А что, если Карелин воспользовался не той квартирой, которая соседствовала с его балконами, а той, что была этажом выше? Подтянулся, вошел в нее через балкон, вышел на лестницу, спустился на этаж, убил соседку и вернулся таким же путем. А? Могло так быть?
Не могло, ответил сам себе Осипов. Над Карелиным живет семья с тремя детьми. Вряд ли его визит остался бы не замеченным. И лифтом он не ехал. А по лестнице должен был идти. И тогда непременно его увидели бы эти двое. И если даже не увидели бы, то…
Черт! Что он делает? Что он снова делает? Хочет повторить историю восьмилетней давности?
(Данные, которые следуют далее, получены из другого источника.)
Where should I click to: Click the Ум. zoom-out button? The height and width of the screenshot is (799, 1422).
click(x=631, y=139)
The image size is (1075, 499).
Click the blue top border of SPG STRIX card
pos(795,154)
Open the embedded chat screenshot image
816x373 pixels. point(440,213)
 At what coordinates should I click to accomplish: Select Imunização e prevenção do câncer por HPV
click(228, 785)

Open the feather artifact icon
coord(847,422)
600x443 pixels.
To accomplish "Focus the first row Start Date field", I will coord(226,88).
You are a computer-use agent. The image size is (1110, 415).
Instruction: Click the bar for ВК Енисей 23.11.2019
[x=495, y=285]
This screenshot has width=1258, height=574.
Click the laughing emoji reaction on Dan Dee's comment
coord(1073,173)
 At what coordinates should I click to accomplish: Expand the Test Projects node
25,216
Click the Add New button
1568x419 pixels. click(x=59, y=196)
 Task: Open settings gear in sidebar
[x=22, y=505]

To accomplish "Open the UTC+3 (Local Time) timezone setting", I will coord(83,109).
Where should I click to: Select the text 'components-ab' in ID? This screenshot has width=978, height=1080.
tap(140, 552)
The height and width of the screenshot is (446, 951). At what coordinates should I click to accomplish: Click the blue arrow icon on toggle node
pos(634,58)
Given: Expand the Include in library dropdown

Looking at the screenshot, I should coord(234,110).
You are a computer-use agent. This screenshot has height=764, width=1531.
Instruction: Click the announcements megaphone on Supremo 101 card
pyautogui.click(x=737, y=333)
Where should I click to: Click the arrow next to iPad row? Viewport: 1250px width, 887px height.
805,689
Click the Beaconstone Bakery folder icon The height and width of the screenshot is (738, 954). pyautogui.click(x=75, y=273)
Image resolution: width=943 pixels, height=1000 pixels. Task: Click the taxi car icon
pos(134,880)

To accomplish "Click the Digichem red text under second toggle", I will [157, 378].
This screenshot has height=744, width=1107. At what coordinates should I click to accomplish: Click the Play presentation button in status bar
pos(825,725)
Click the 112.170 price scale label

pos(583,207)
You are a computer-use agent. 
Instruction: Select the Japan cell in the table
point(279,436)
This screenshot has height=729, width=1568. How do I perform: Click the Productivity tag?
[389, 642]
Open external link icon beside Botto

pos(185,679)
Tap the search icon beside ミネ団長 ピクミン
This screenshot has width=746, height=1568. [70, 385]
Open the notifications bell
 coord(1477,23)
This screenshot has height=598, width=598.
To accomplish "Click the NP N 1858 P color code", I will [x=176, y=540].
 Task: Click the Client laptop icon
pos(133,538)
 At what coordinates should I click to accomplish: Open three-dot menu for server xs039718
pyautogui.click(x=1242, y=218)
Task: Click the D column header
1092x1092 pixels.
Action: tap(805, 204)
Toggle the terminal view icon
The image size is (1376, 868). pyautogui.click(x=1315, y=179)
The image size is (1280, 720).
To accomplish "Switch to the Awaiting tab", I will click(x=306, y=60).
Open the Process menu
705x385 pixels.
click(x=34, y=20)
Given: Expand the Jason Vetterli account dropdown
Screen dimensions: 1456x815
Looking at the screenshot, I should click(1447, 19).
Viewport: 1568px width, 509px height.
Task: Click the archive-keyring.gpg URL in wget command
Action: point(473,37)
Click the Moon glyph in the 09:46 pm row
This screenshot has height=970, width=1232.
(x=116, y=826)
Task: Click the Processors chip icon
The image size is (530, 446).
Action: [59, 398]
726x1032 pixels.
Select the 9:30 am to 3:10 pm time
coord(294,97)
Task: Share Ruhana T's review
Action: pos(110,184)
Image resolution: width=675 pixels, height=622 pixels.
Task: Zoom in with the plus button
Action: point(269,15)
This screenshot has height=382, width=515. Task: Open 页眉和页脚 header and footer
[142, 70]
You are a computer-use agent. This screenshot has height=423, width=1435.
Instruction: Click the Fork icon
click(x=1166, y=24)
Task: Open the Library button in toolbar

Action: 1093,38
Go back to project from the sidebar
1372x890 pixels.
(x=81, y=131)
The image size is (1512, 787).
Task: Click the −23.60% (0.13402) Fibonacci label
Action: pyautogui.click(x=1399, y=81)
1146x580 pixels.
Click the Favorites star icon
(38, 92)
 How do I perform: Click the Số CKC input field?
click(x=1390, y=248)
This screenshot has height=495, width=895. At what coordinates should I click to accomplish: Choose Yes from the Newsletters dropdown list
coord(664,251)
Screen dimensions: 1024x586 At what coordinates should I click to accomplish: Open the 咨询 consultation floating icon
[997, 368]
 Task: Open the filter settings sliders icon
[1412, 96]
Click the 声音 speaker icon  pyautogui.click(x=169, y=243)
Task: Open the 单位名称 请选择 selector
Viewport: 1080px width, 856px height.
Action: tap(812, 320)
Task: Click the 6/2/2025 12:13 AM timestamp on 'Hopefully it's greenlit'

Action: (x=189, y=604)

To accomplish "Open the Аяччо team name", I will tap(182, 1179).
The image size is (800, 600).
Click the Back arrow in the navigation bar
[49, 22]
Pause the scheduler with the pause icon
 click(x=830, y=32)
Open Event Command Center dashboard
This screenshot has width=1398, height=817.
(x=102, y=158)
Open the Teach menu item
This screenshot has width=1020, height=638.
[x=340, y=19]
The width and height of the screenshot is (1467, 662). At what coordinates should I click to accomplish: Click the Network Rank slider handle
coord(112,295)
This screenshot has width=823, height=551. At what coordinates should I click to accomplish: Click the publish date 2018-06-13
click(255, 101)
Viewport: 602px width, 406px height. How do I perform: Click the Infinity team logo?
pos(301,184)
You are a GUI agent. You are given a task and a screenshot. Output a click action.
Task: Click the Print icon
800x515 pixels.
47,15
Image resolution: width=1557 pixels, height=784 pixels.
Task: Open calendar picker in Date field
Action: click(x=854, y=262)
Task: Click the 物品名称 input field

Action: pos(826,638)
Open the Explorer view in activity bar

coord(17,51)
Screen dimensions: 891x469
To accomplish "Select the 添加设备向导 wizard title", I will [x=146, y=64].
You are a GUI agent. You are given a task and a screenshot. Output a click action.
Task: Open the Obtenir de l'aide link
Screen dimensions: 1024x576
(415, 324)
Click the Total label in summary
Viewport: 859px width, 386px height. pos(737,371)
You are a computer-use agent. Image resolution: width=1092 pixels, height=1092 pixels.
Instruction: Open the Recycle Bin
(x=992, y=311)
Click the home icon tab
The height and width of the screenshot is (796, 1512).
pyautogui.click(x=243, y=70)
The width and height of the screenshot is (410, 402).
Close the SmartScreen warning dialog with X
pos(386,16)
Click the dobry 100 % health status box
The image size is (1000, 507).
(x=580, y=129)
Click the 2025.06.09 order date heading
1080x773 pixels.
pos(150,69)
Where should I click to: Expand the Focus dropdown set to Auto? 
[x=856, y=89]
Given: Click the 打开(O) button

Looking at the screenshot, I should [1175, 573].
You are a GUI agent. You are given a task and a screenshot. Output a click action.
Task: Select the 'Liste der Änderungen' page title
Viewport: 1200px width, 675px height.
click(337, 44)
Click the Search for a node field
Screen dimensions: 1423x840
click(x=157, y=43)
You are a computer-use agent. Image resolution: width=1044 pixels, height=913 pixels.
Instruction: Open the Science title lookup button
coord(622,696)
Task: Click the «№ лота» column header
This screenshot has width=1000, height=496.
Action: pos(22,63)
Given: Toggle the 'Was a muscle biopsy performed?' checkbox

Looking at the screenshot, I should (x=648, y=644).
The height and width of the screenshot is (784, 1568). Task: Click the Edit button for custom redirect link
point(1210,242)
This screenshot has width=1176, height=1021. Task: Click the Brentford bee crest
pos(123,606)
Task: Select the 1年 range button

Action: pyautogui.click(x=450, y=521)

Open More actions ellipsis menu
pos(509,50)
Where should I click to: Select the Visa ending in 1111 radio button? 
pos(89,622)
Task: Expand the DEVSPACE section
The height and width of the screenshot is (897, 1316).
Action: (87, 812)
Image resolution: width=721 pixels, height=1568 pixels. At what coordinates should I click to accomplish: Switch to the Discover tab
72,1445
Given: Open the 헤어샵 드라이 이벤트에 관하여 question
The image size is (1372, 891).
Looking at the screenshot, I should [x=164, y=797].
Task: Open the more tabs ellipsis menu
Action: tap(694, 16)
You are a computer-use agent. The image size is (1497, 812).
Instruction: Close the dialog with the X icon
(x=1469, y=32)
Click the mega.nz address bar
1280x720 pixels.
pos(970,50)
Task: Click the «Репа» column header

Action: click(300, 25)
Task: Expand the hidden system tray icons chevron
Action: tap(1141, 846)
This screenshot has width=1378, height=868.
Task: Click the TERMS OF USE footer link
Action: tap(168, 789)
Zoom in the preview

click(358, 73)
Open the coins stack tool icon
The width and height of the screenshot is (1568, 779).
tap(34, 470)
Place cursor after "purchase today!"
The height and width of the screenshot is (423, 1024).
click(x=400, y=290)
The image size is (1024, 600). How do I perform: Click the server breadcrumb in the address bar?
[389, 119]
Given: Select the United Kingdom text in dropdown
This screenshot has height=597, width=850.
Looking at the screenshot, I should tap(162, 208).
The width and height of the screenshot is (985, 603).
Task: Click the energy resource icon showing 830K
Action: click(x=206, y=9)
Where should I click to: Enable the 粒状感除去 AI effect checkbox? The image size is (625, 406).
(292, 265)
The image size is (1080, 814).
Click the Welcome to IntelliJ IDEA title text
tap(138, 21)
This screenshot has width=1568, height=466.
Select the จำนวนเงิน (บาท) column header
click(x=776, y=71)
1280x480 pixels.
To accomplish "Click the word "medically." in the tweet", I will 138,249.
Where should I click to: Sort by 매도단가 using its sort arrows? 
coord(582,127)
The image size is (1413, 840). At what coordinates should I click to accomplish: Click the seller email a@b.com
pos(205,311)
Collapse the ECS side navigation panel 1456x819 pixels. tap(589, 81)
Когда на каждого свидетеля смотрел удавом и подводил его к тому, что хотел услышать. Не то чтобы он требовал оговорить Карелина, нет. Там доказательной базы было на троих. Там даже сомнений ни у одного эксперта не возникло. Но…
Но так хотелось, чтобы Дима Карелин как можно быстрее исчез из жизни Лизы! Так хотелось полновластно распоряжаться ее телом, ее временем, ее мыслями.
Дима исчез. Лиза досталась ему. И…
И на этом все закончилось! Вся, на хрен, романтика растворилась в ее слезах и упреках. И до тела она долгое время его толком не допускала. До тех самых пор, пока замуж за Окунева не собралась. Вот как собралась за него замуж, так секс у них снова стал невероятным.
– Ты извращенка, Лизка, – целовал он ее на каждом свидании горячо и страстно. – Тебе необходимо кому-то изменять. Иначе ты удовольствия не получаешь.
Она смеялась в ответ, но уже не так, как прежде. Грустно смеялась, понял вот прямо сейчас и вдруг Осипов. Она все же любила Карелина. Как могла любила.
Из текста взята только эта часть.